When it comes to the articles, the links may stay on the main page for a day or two and then be rotated out. The article still exist but can only be accessed through a search.

Still, only my main page is indexed. How long after i.e. the googlebot hits a site will it's new findings be added to the google-index?

Thanks,

-Tommy

takagi

2:07 pm on May 4, 2003 (gmt 0)

WebmasterWorld Senior Member 10+ Year Member



Hi Tommy,

If the sitemap is not indexed, it won't help for the other sub pages.

Few questions to better understand the problem
1. When did you see the homepage of your site for the first time in the SERP (Search Engine Results Page)? In other words, is this a very new site?
2. Do you use JavaScript to handle the navigation bar?
3. Do you use frames to display the navigation bar?
4. Do you use a robots.txt or a META with similar function?
5. How do you check the number of pages indexed? Search for:

site:www.mydomain.com -blablabla

and you will see all the pages from the site that miss the string 'blablabla' (i.e. including the pages found but not yet indexed).

pageoneresults

5:14 pm on May 4, 2003 (gmt 0)

WebmasterWorld Senior Member 10+ Year Member Top Contributors Of The Month



Have you checked to make sure that those pages are spider friendly?

Search Engine Spider Simulator [searchengineworld.com]

Is your server returning the proper status in the headers? Last modified dates?

Server Header Checker [searchengineworld.com]

And, do you have a robots.txt file in place? If so, have you validated it to make sure there are no errors?

Robots Text Validator [searchengineworld.com]

Those would be the first three things that I'd take a look at. Then come back and let us know if you passed those three tests.

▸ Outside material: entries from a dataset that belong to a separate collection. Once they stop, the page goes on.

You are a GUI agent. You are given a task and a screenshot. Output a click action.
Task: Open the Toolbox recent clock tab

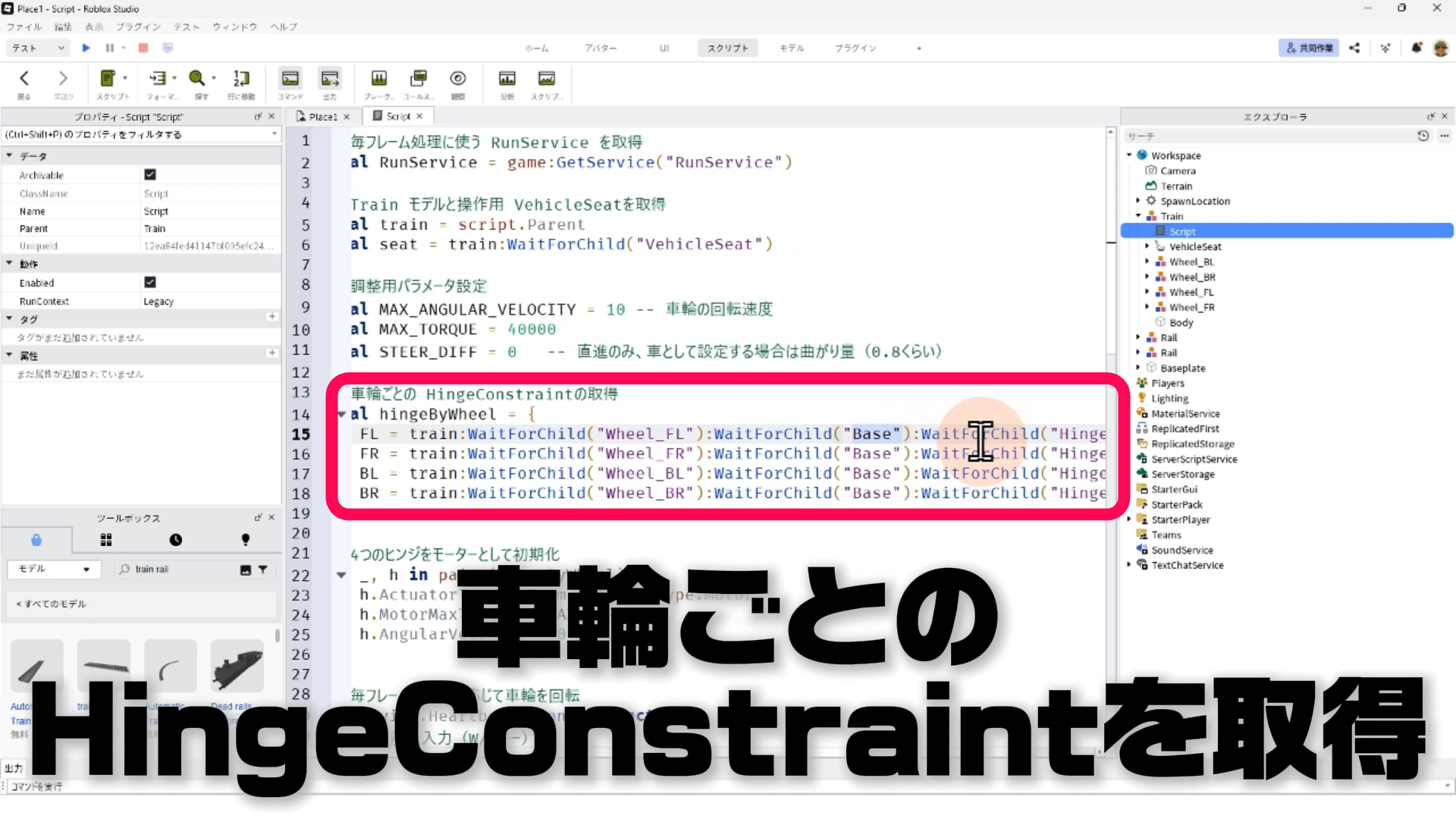coord(175,540)
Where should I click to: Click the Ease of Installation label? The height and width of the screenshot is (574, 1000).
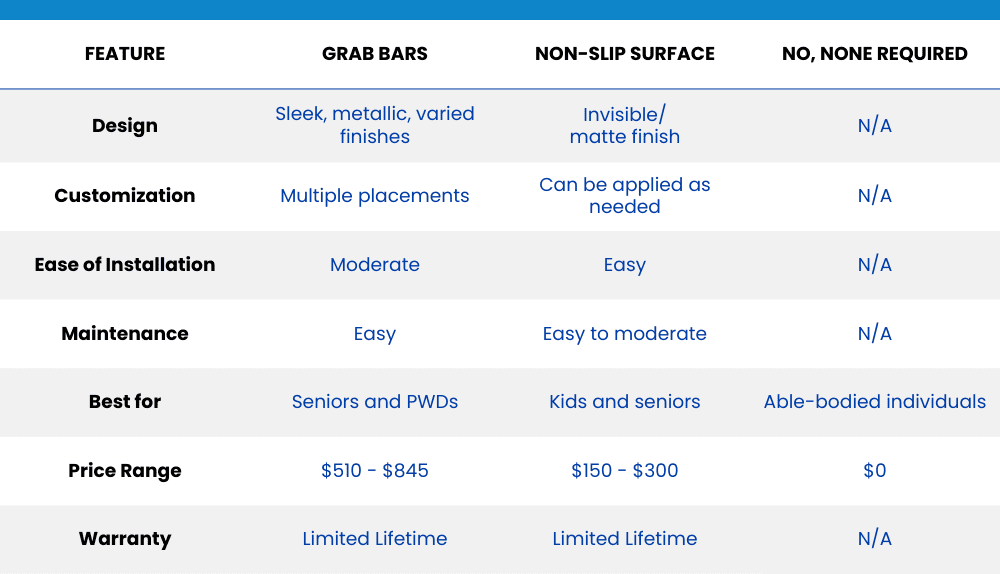(125, 265)
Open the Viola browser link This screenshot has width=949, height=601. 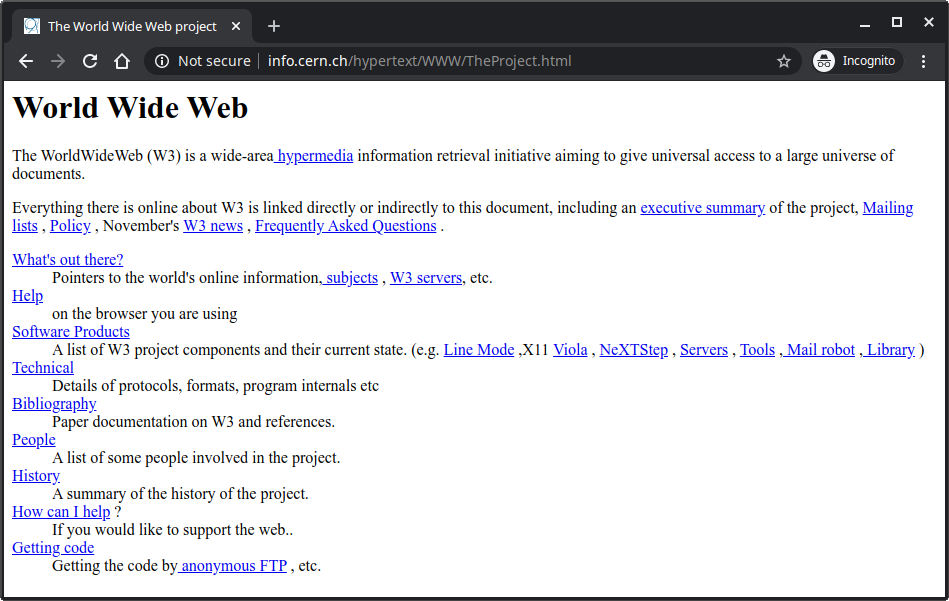(570, 349)
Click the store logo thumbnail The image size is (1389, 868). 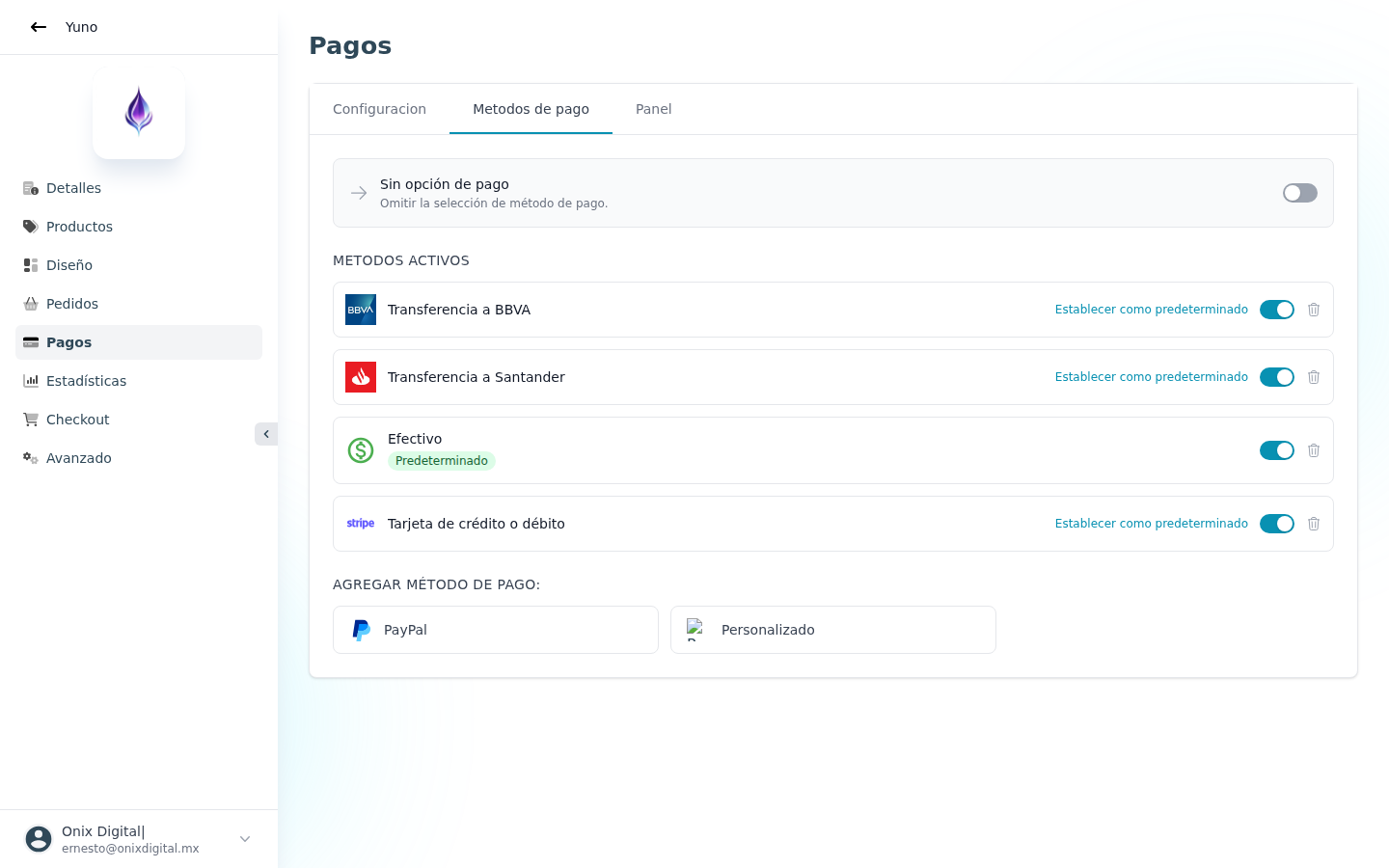point(139,114)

When using the SIM Spider, scroll down the page and make sure that the spider is seeing all of the links you want spidered.

TommyJoc

5:40 pm on May 4, 2003 (gmt 0)

10+ Year Member



Hi Takagi and PageOneResults, thanks for helping me out.

Tagaki first:

Re sitemap: Right, makes sense.

1. Some time during january 2003. We launched late last year and submitted across the board immediately.
2. Nope. Plain anchor-tags (full browser compatibility).
3. No frames.
4. No robots.txt (My understanding is that robots.txt is only to _limit_ spider activity, and not encouraging. Am I wrong here?)
5. I try searching for specific words/phrases that I know exist on my individual pages, but there are no matches. No matter what I do I can only find my mainpage (but I can find that page in a dozen different ways).

PageOneResults:
SpiderSim: They seem spider friendly (it doesn't tell me it's not), all the keywords appear, as well as the wanted URLs. (However, I will do some more testing).

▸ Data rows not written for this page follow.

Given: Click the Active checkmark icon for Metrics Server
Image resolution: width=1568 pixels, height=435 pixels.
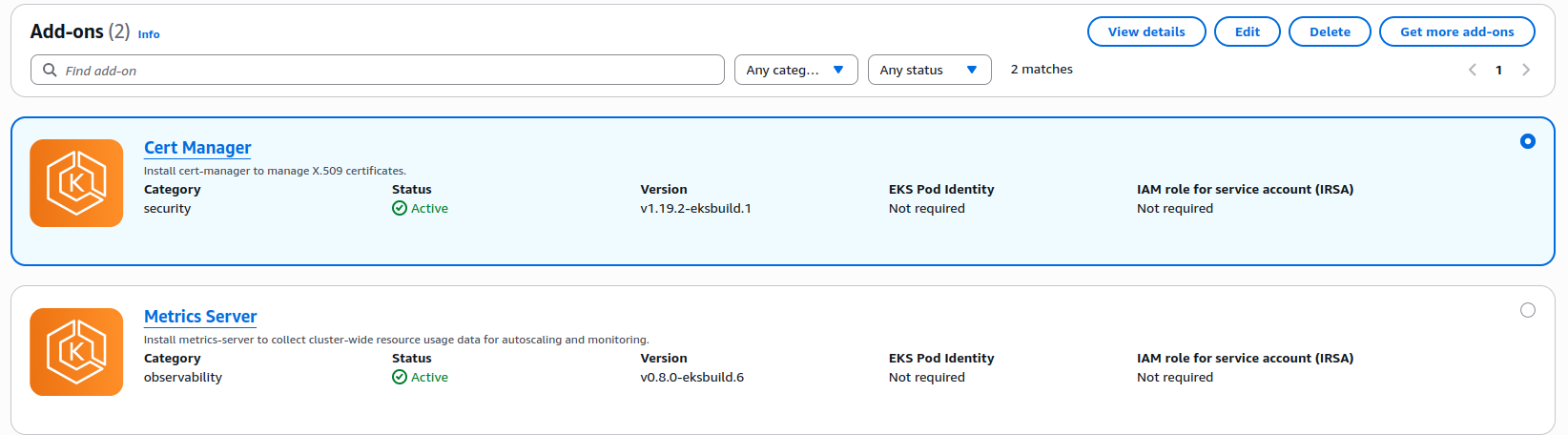Looking at the screenshot, I should (400, 378).
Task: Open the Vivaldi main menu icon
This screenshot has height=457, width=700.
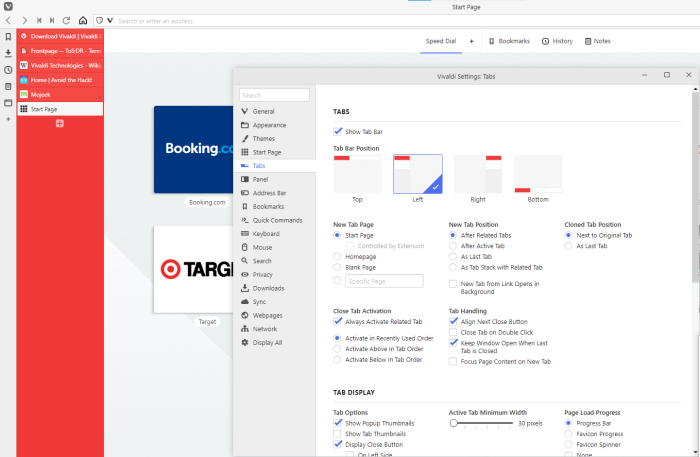Action: pos(8,6)
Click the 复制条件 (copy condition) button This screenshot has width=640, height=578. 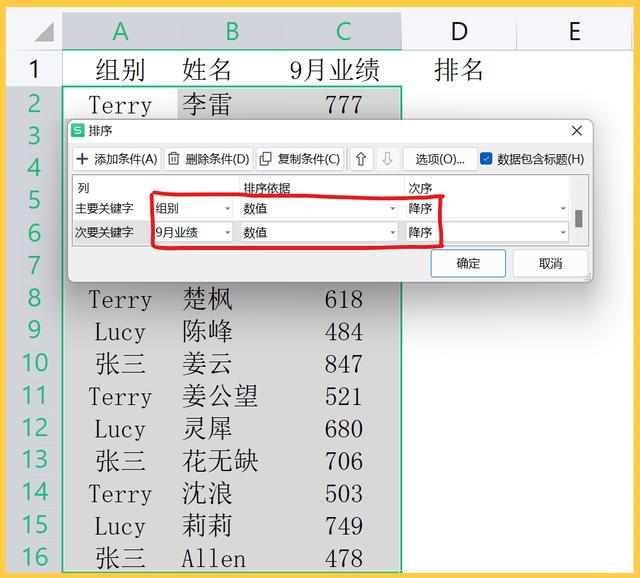pyautogui.click(x=299, y=158)
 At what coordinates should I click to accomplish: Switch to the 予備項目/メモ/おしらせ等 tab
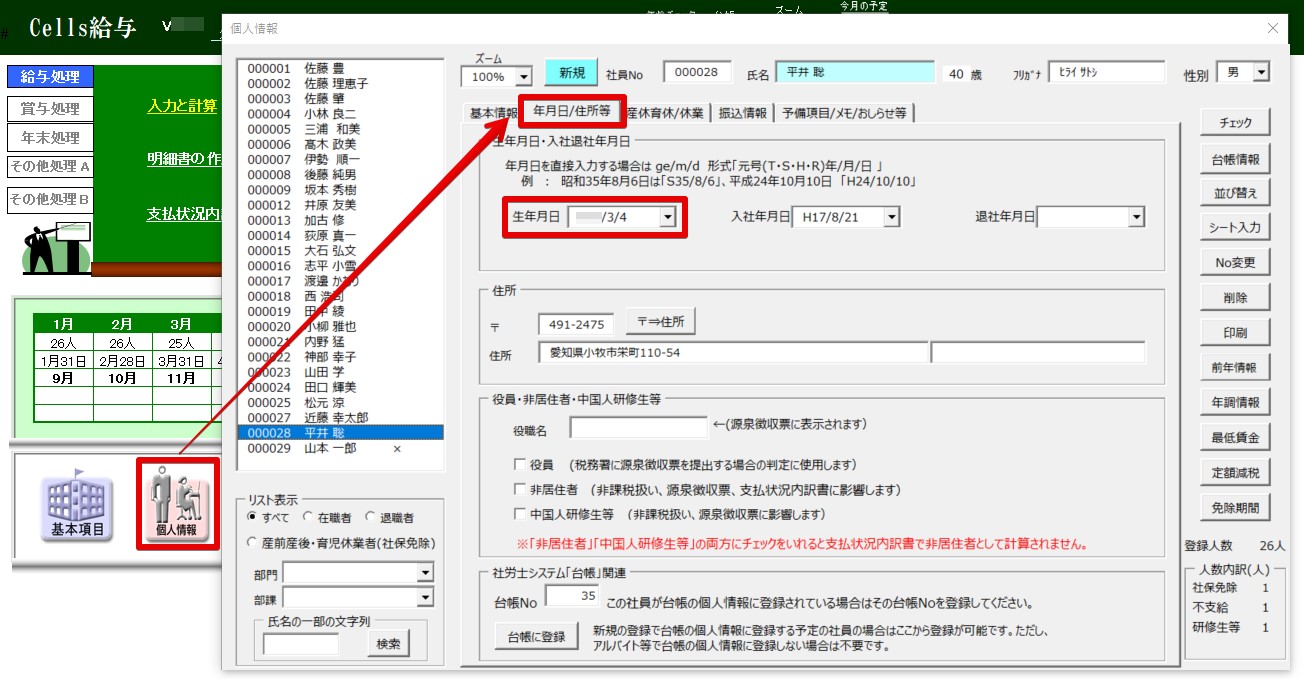tap(844, 113)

Header Check: It all seems allright. The results are the same for both my mainpage and my helppages (and the mainpage works).

Robots.txt check: I don't have one (I have nothing to exclude really).

If a spider picks up the links on my mainpage today, should they be indexed tomorrow? Or can there be weeks of delay like when submitting manually?

Thanks guys, and thanks for the links to the tools!

-Tommy

TommyJoc

5:46 pm on May 4, 2003 (gmt 0)

10+ Year Member



I did some more Server Header Check, and it does return this:

Cache-Control: no-store, no-cache, must-revalidate, post-check=0, pre-check=0

Pragma: no-cache

Will these settings affect the indexing?

-Tommy

takagi

5:46 pm on May 4, 2003 (gmt 0)

WebmasterWorld Senior Member 10+ Year Member



4. No robots.txt (My understanding is that robots.txt is only to _limit_ spider activity, and not encouraging. Am I wrong here?)

That is right. But if there is one and you make a type-error of forget it is there, it could prevent pages to be indexed.

Do you have inbound links to your site?
What is the PR of the homepage?

TommyJoc

6:09 pm on May 4, 2003 (gmt 0)

10+ Year Member



Yes, I have many incoming links to my site. I have spent a lot of time 'Add/submit a URL' to related portals that list websites related to my business.

For some phrases (e.g. "for rent") I have high ranking, like the top page rank at google (PR1). But that may partially be bacause the phrase is a part of the name of the website, and therefor listed in the page title and elsewhere.

-Tommy